To learn more about Eid-al-Adha, guests could watch educational videos and participate in a trivia game to win prizes from the bookstore.
They also were able to try on traditional Middle abaya, which is a dress women wear when they go out of the house, a hijab a keffiyeh, which is the red and white checkered head scarf that men wear.
Several Muslim families from the community also came to the event to share their celebration with La Verne.
They all come from several different regions of the Middle East.
“Eid-al-Adha is celebrated differently across many cultures but it all has the same meaning,” said Nawal Atoura, one of the founders of the Muslim Student Association.
“It’s about honoring the prophet and being loyal to God as well as marking when you come back from the pilgrimage (to Mecca).”
While some students came to enjoy the festivities, others came for more specific purposes.
“One of the biggest things I want to do is broaden my horizons,” said Carolina Chavez, junior psychology major.
“I want to learn about other cultures besides my own. This was the perfect opportunity to immerse myself and to see other people’s experiences,” Chavez said.

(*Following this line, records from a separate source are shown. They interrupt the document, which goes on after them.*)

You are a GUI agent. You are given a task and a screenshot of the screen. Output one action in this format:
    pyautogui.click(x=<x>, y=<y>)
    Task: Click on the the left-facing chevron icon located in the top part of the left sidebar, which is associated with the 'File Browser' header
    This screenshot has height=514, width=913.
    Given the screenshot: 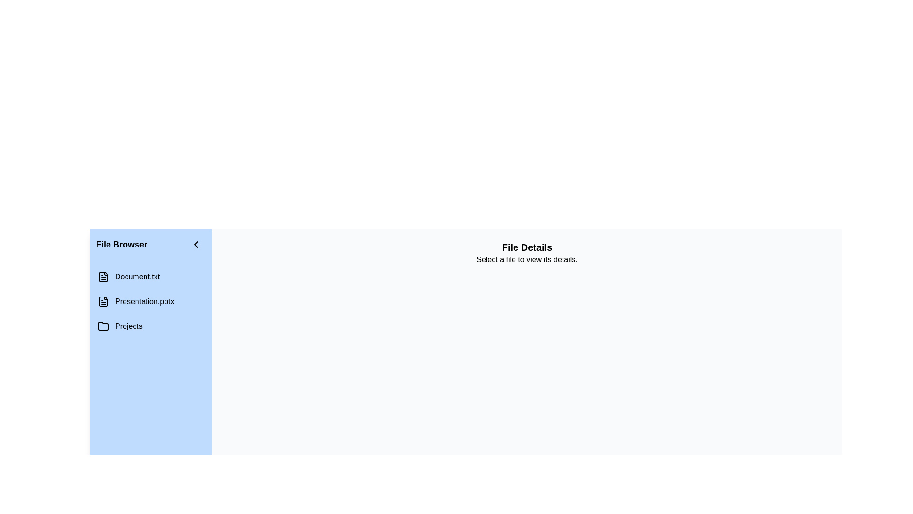 What is the action you would take?
    pyautogui.click(x=195, y=243)
    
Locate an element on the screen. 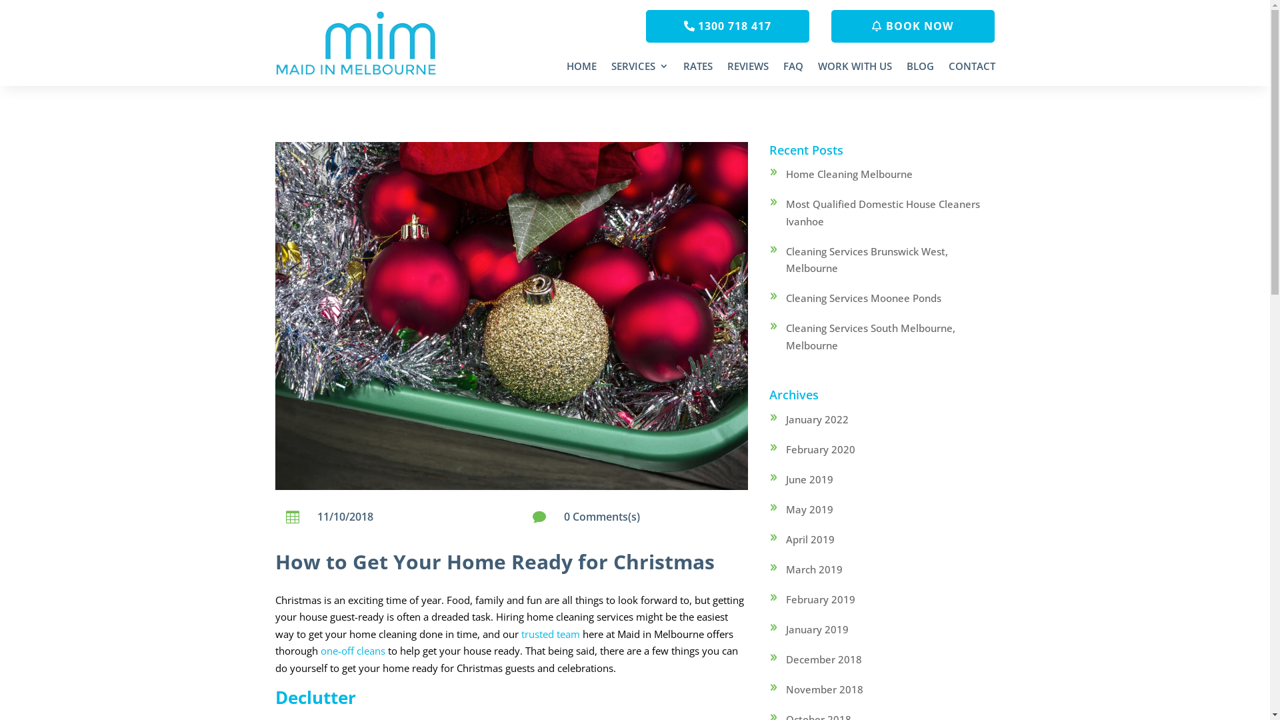 The image size is (1280, 720). 'WORK WITH US' is located at coordinates (854, 69).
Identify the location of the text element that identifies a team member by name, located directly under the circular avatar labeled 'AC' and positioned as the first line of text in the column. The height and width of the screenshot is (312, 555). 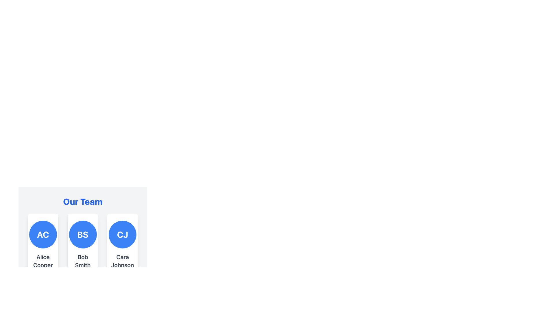
(43, 261).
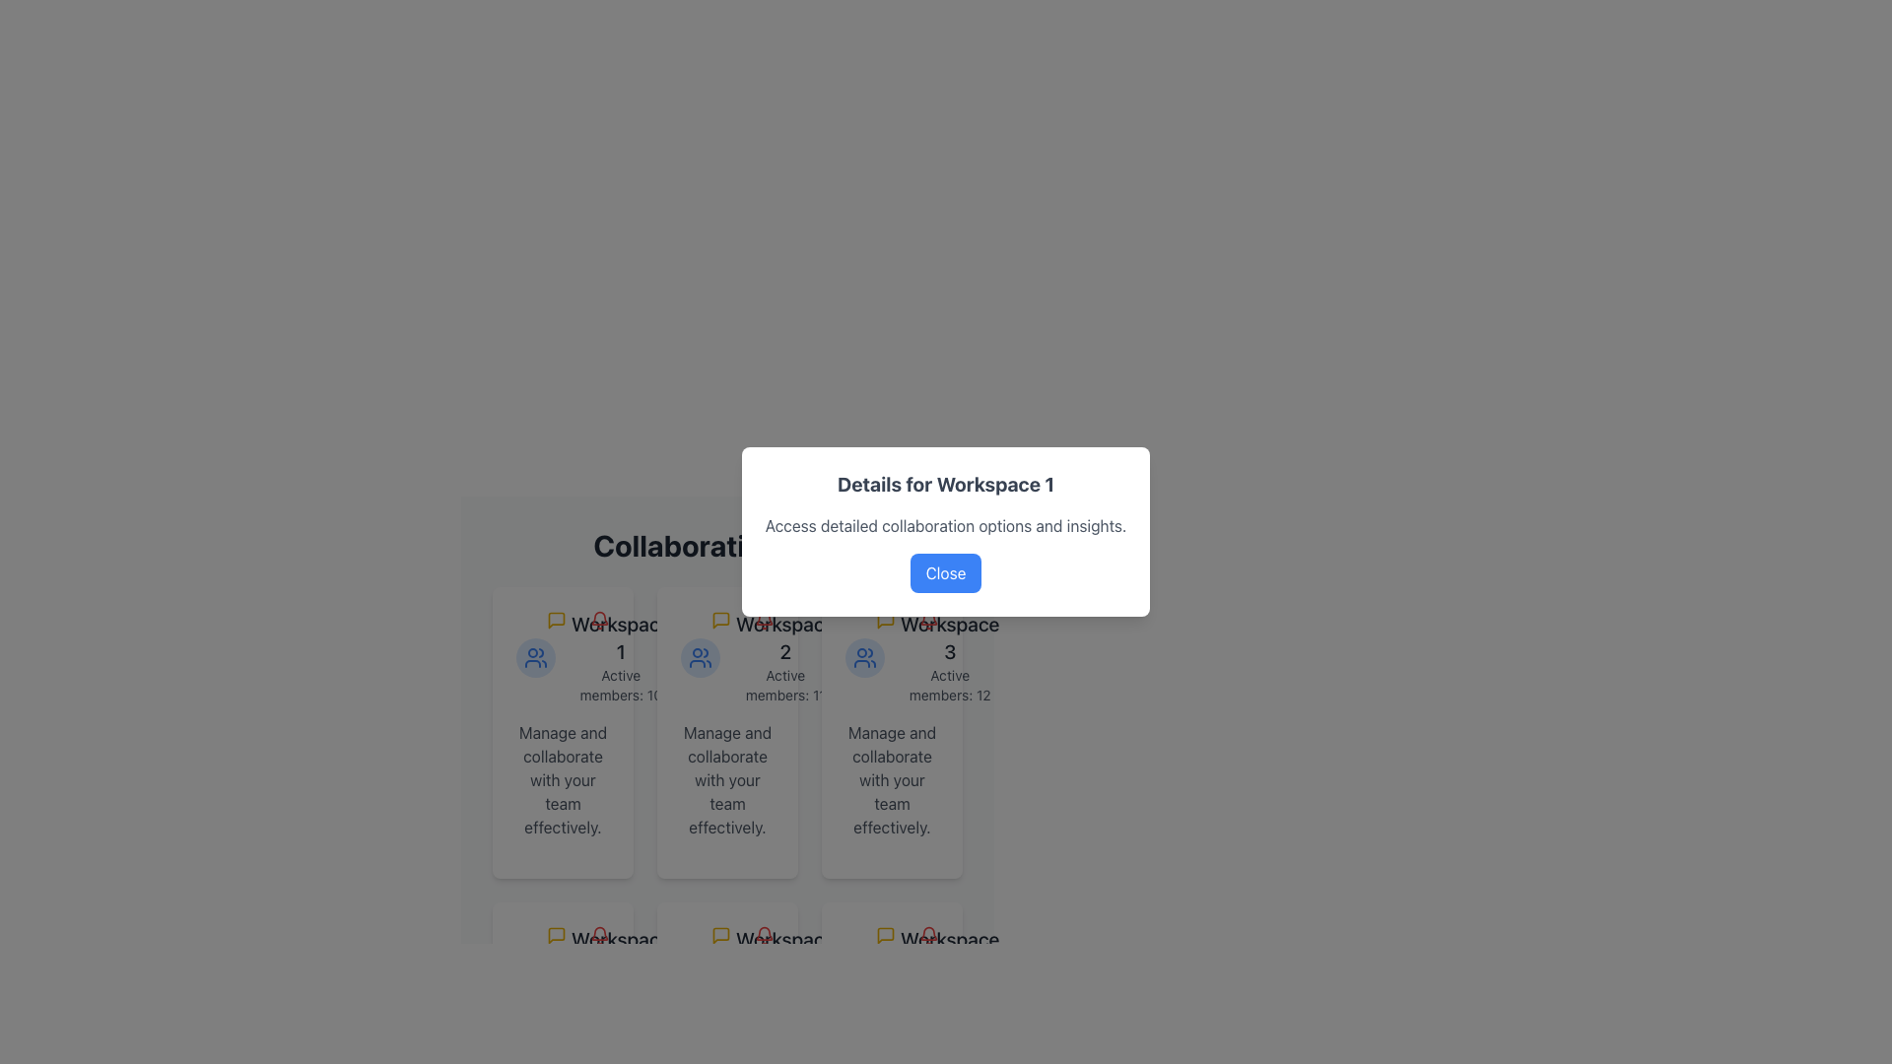 The image size is (1892, 1064). What do you see at coordinates (785, 639) in the screenshot?
I see `the text label that identifies 'Workspace 2', positioned above 'Active members: 11' in the card layout` at bounding box center [785, 639].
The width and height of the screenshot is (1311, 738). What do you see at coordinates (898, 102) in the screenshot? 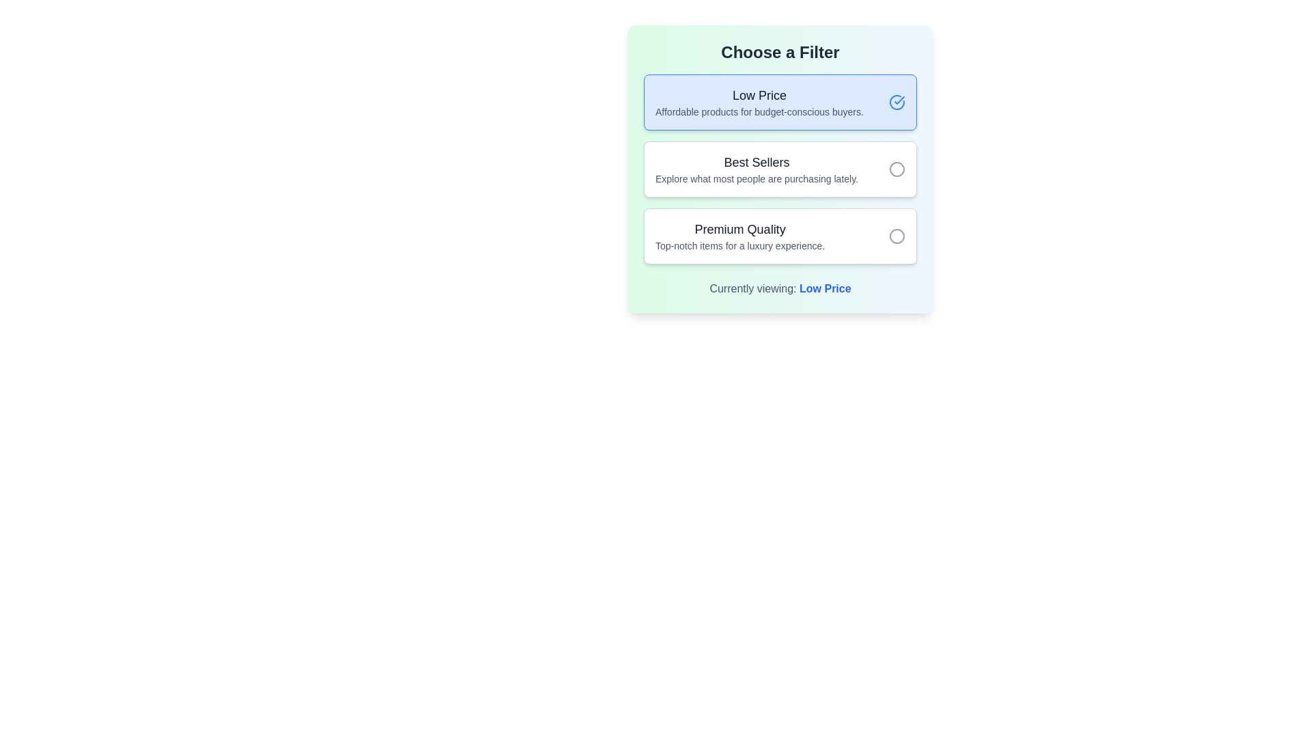
I see `the checkmark icon indicating that the 'Low Price' filter option is currently selected, located to the far right within the 'Low Price' section` at bounding box center [898, 102].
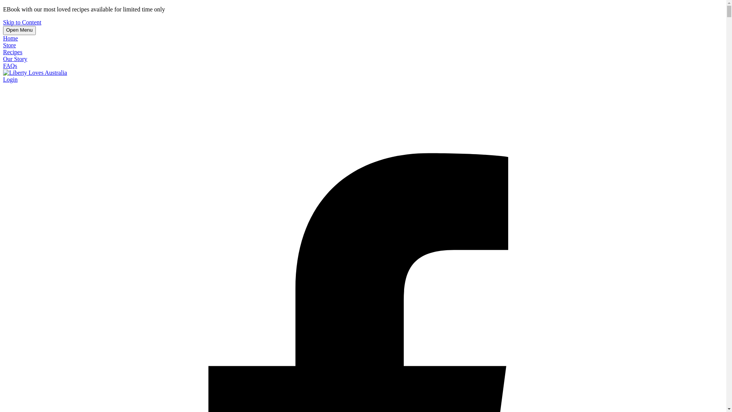 The image size is (732, 412). Describe the element at coordinates (22, 22) in the screenshot. I see `'Skip to Content'` at that location.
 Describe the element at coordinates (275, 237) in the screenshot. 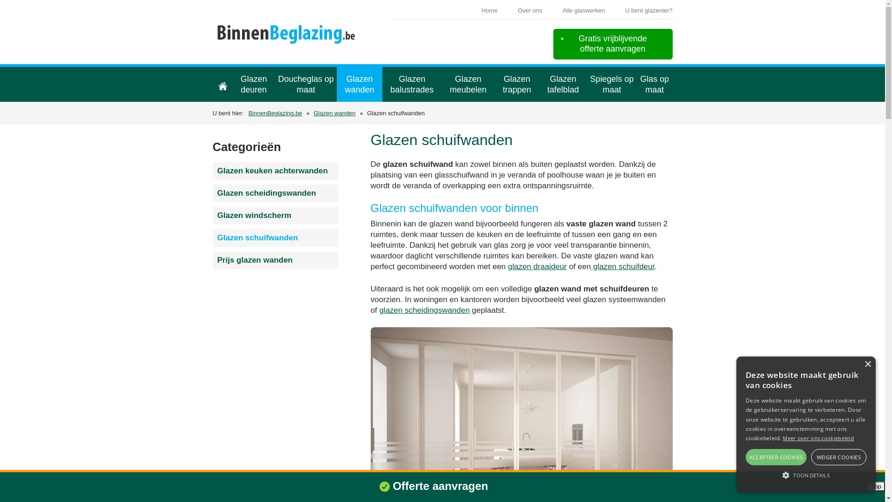

I see `'Glazen schuifwanden'` at that location.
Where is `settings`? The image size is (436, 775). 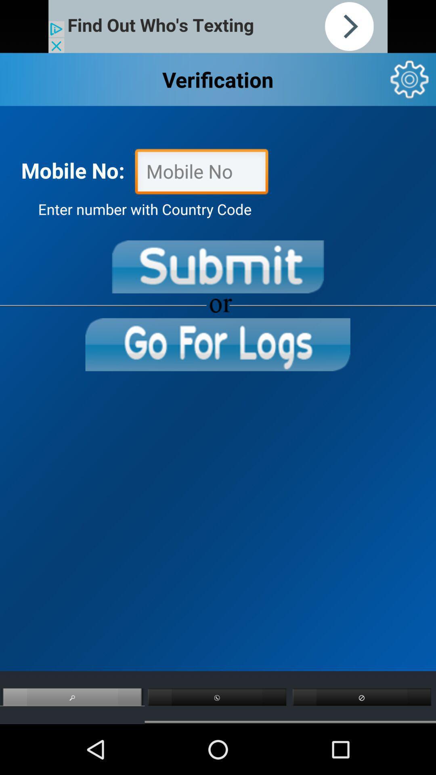 settings is located at coordinates (409, 79).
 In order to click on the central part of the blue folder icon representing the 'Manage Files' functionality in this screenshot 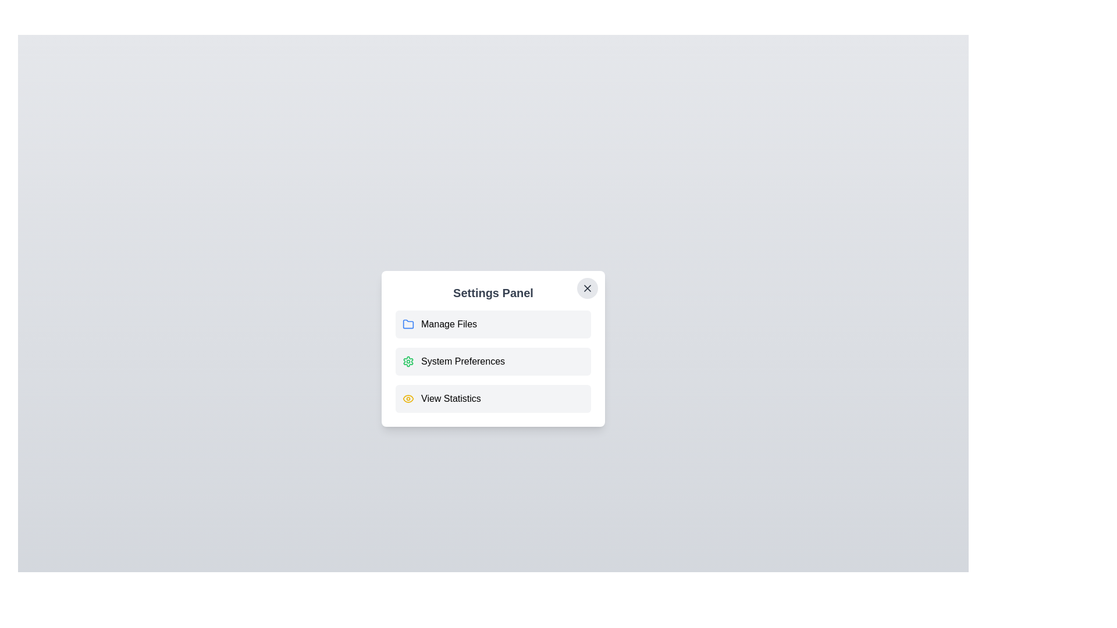, I will do `click(408, 323)`.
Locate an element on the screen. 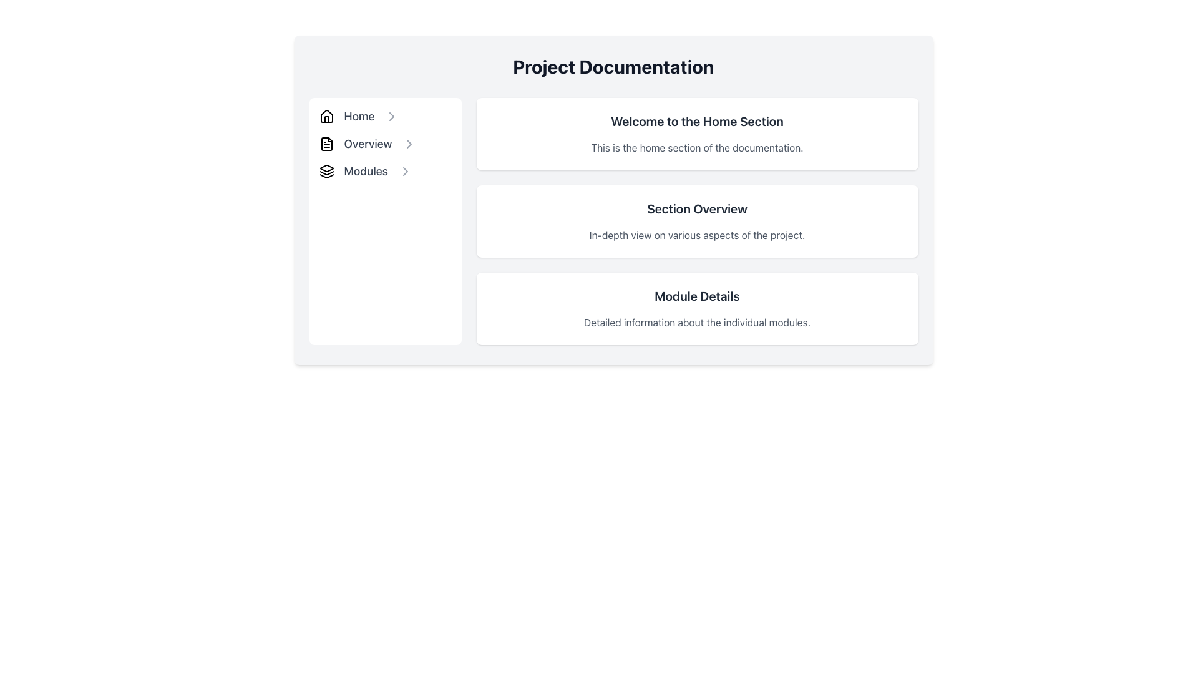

The event organizers, including MSA President Rasha Dubuni, were happy to share the Eid-al-Adha holiday and Muslim culture with the La Verne campus.
“We wanted to bring Muslim students here to share with the community,” Dubuni said. “This event is about joy, education, celebration, and raising awareness.”
“We want to show a different side of Muslims that you don’t see in the media,” Dubuni said.